Item position entries
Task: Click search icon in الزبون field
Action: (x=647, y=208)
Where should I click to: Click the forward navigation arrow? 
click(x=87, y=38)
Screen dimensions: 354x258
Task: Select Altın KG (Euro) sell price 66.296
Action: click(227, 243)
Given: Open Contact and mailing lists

...

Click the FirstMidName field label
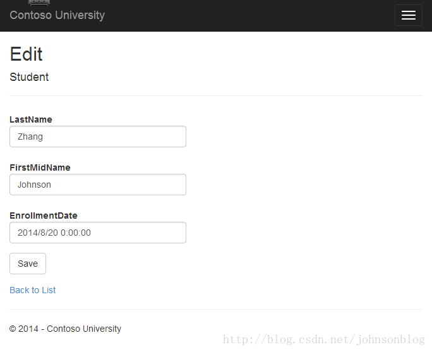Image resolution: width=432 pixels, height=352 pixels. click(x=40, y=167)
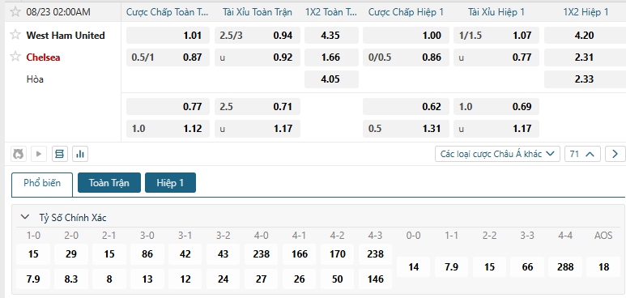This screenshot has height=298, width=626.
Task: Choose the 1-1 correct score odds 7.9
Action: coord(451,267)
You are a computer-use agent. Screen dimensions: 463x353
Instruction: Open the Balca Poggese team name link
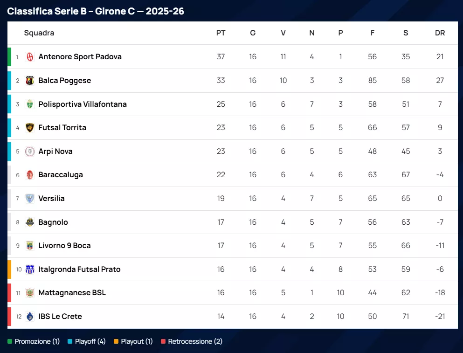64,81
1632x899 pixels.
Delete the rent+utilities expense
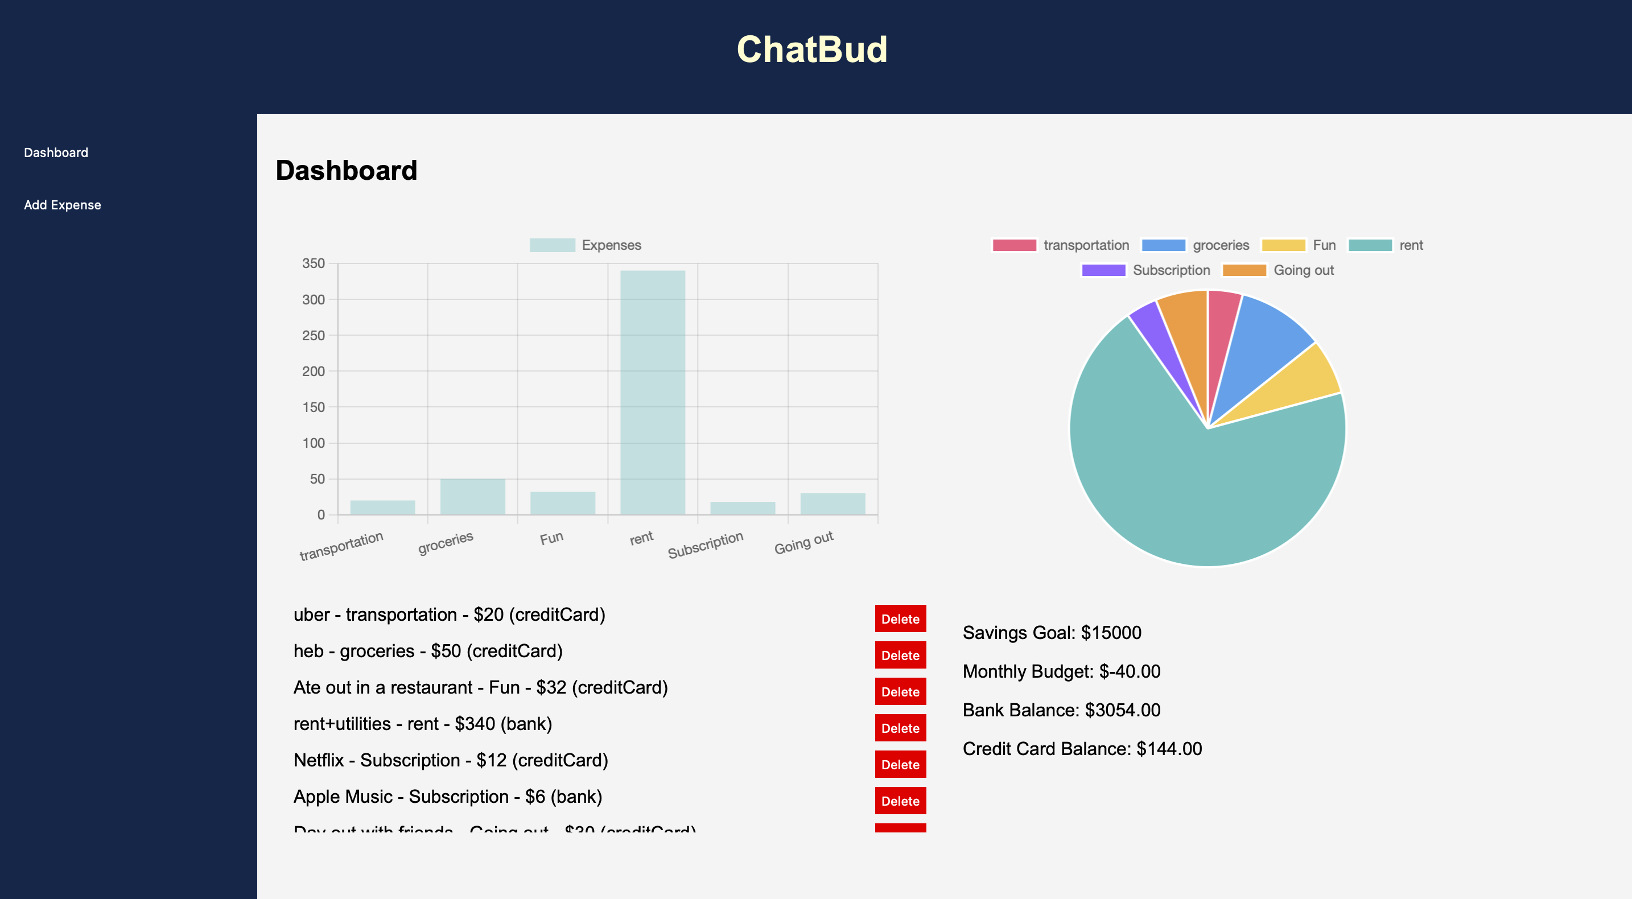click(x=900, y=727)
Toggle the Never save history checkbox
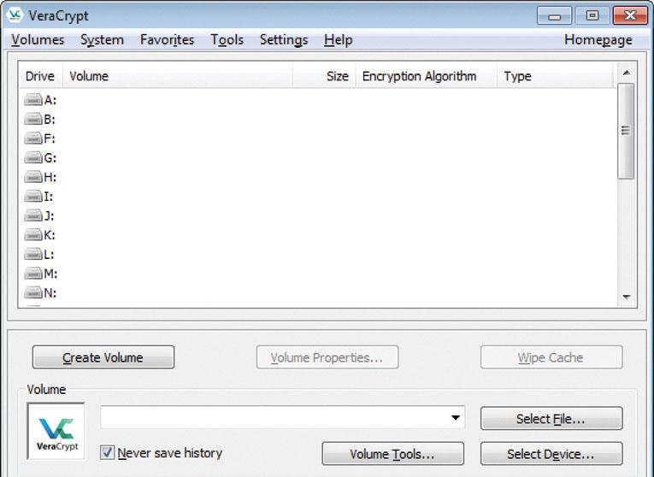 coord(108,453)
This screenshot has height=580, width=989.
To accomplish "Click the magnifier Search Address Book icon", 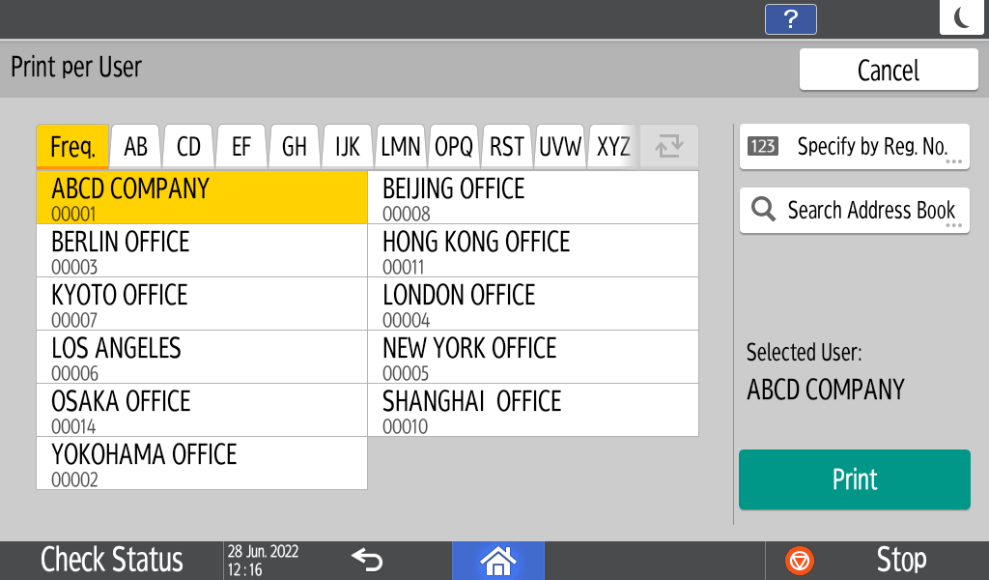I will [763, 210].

---

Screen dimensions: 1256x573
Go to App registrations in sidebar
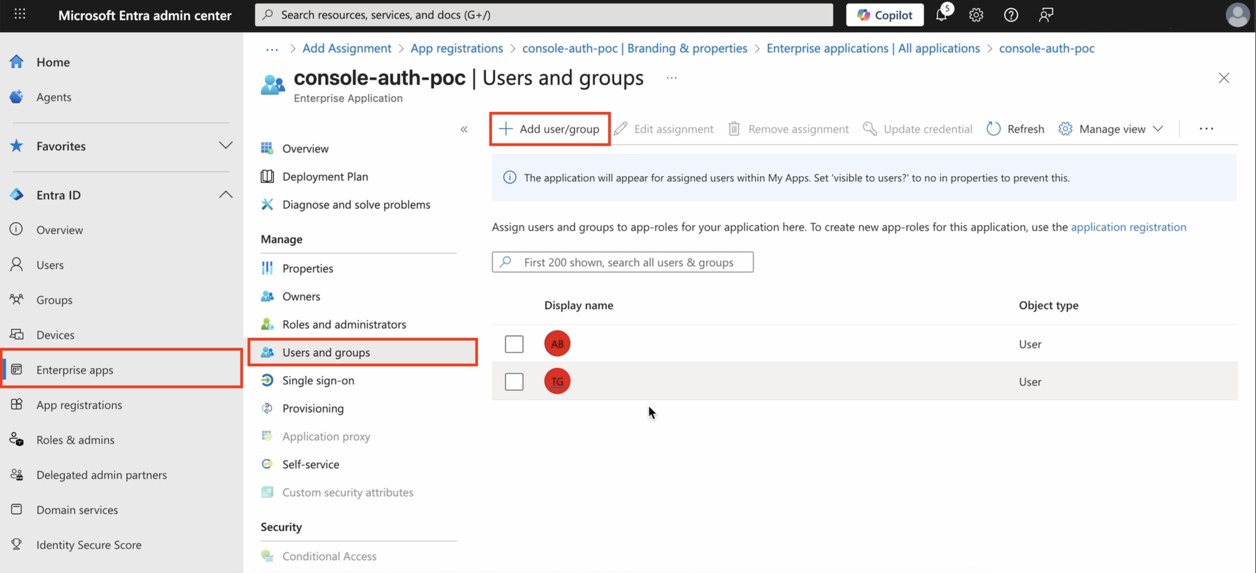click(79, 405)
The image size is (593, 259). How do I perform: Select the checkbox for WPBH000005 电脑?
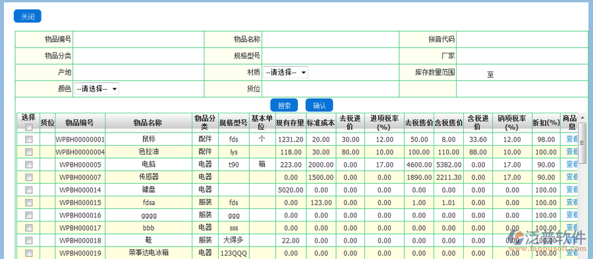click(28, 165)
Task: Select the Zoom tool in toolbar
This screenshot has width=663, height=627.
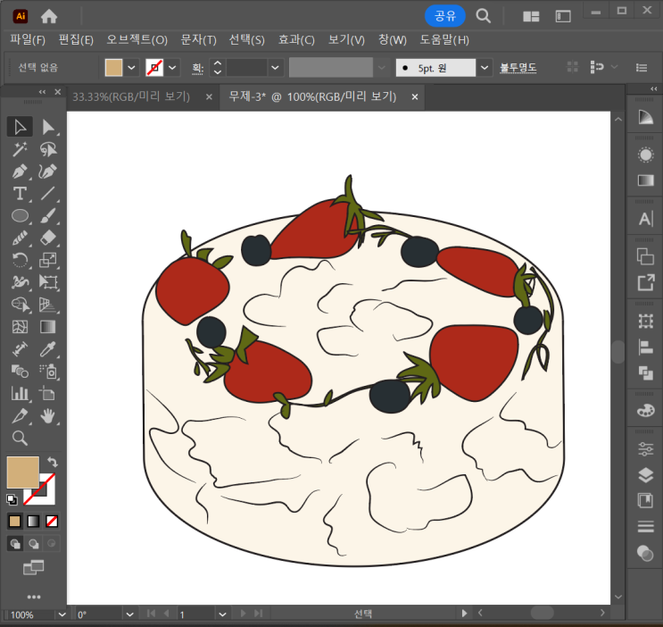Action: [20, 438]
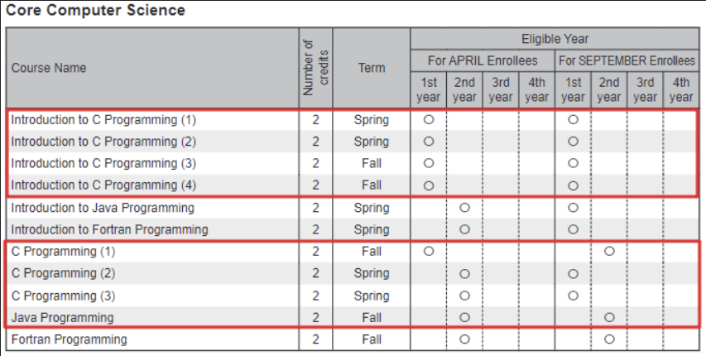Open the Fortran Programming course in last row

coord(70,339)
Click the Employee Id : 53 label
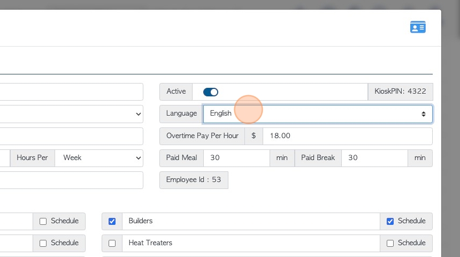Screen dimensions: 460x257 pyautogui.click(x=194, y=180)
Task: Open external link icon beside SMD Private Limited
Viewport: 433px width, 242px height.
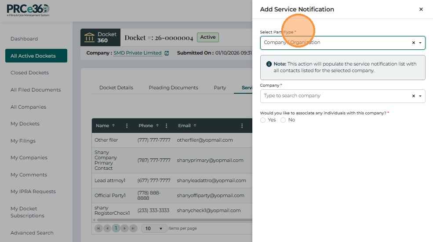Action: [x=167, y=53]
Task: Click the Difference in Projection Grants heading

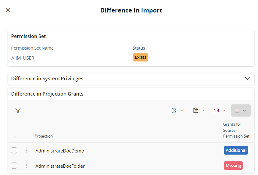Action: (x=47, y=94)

Exercise instructions
Please edit the records starting at the line that contains "Task: Click search icon in الزبون field" and ending at the line that contains "Given: Open Contact and mailing lists" by changing "forward" to "backward" and leaving everything else the same. Return only those lines.

Correct result
Task: Click search icon in الزبون field
Action: (x=647, y=208)
Where should I click to: Click the backward navigation arrow? 
click(x=87, y=38)
Screen dimensions: 354x258
Task: Select Altın KG (Euro) sell price 66.296
Action: click(227, 243)
Given: Open Contact and mailing lists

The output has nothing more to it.